As we can see, neither the futuristic hopes of the progressive nor the preserving hopes of the conservative get us all the way there. A robust biblical hope summons the best of both. Biblical hope is strongly conservative in that it is in the historic person of Jesus and the historic event of his crucifixion and resurrection. However, it is strongly progressive in that we believe conserving the way, the truth, and the life of the risen Jesus gives us power today to build the kingdom until Jesus returns. We are responsible for moving history forward, ruling and filling the earth, stewarding the graces of life, earth, and neighbor to the glory of God and the flourishing of one another.

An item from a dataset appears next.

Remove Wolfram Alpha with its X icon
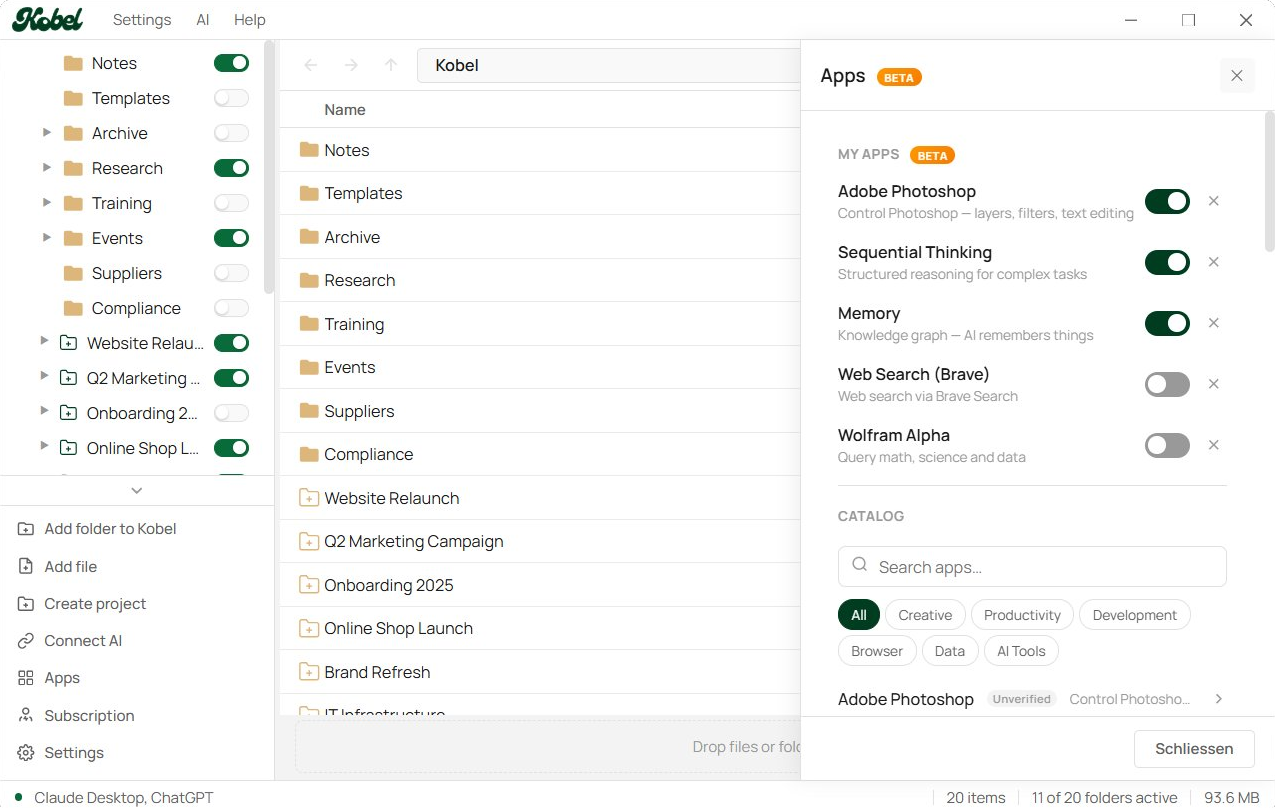Viewport: 1275px width, 808px height. [1213, 445]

What makes Christian hope better than the progressive or conservative version is that the power source is theocentric, not anthropocentric. Both progressives and conservatives believe power starts inside of us and flows inside-out. But the Christian believes power flows outside-inside-out. We believe that hope is grounded in a historic person (Jesus) and event (his crucifixion and resurrection). Upon accepting this, a transcendent power (the Holy Spirit) comes in and animates us with a living hope that isn’t just eye-on-the-sky passivity but power for our time.
Hope-filled Christians have our eyes fixed on the past as we bring the way of Jesus to bear on the future. In a cultural moment that is exhausted with the zero-sum game that partisans in government, academia, and church play, this third way has more evangelistic appeal than we might imagine.